_HOW TO COMPLETE THIS TASK:_ After locating the line that contains "Task: Click the Next Page icon", output that line and each one following it, exactly, to the end of the entries. No pictures.

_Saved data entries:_
==========
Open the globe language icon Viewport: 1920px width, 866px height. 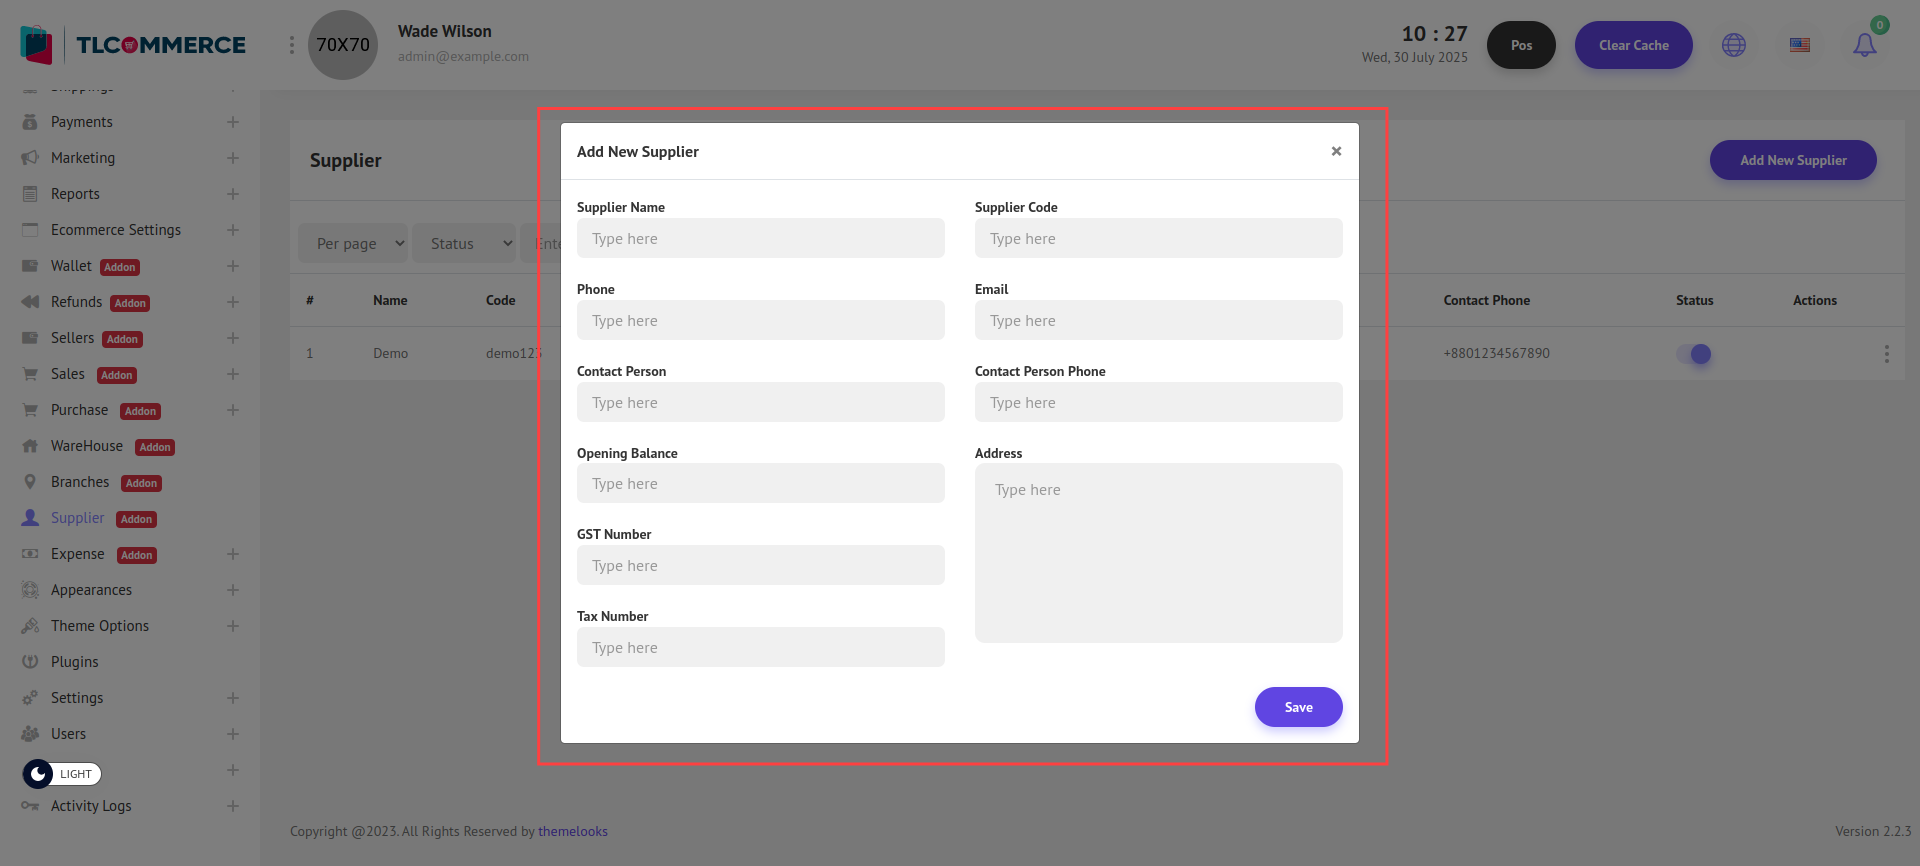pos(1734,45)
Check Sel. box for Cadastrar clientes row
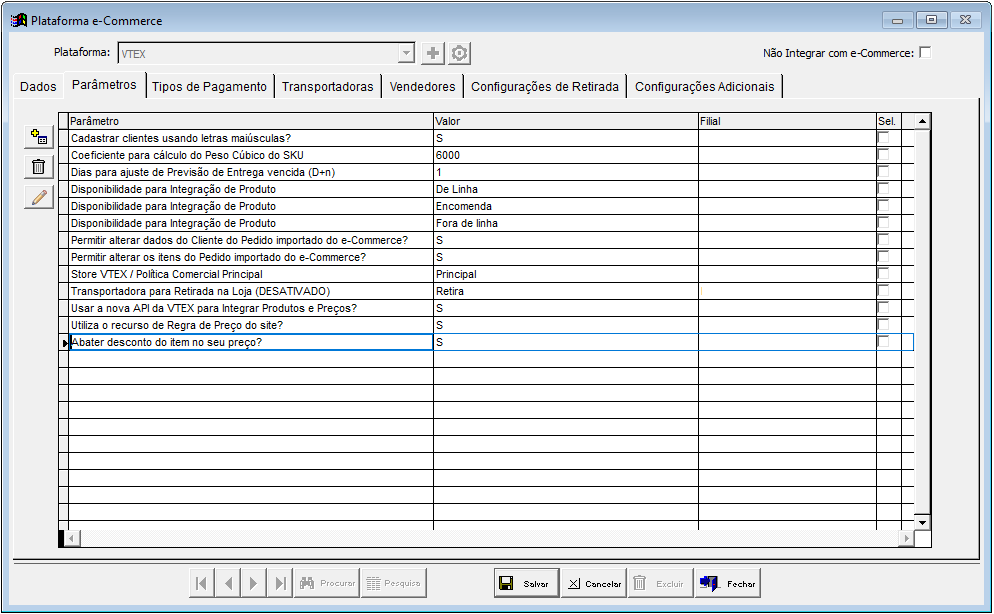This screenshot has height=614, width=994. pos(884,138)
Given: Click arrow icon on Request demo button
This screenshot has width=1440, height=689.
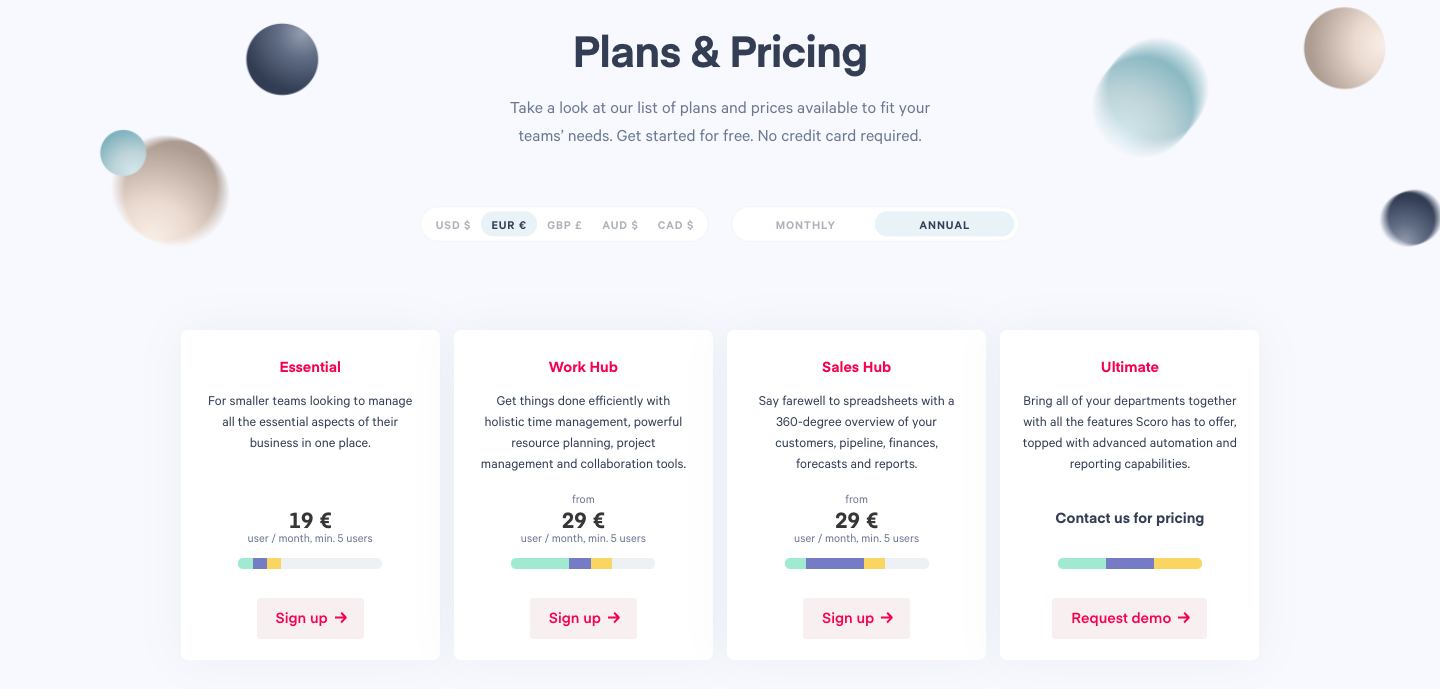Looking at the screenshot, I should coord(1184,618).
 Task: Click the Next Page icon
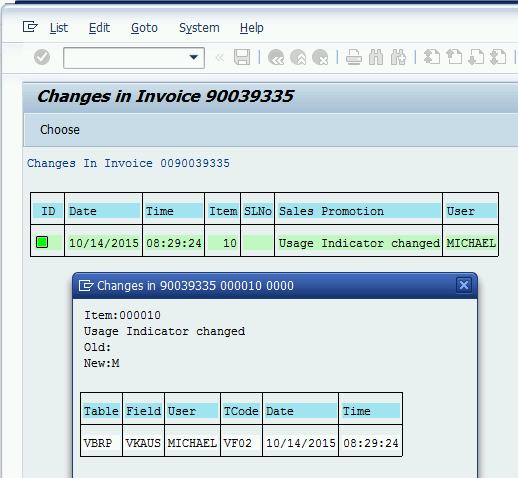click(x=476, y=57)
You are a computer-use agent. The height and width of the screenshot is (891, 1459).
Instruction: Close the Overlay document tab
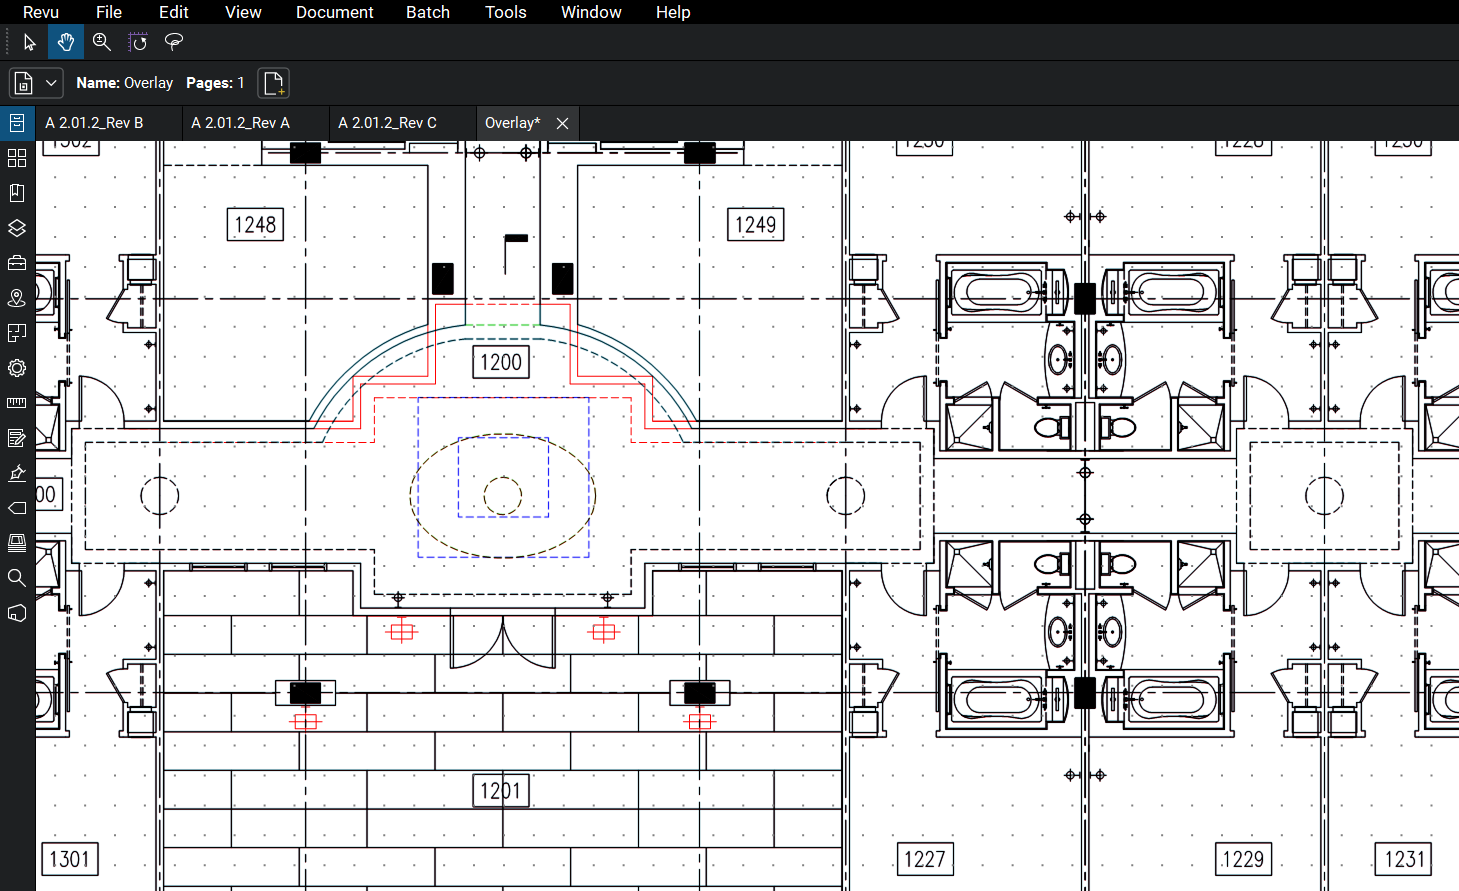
==========
_SOLUTION TO THIS PROBLEM:_
 Task: Click the Next Page icon
click(x=476, y=57)
You are a computer-use agent. The height and width of the screenshot is (891, 1459).
Instruction: Close the Overlay document tab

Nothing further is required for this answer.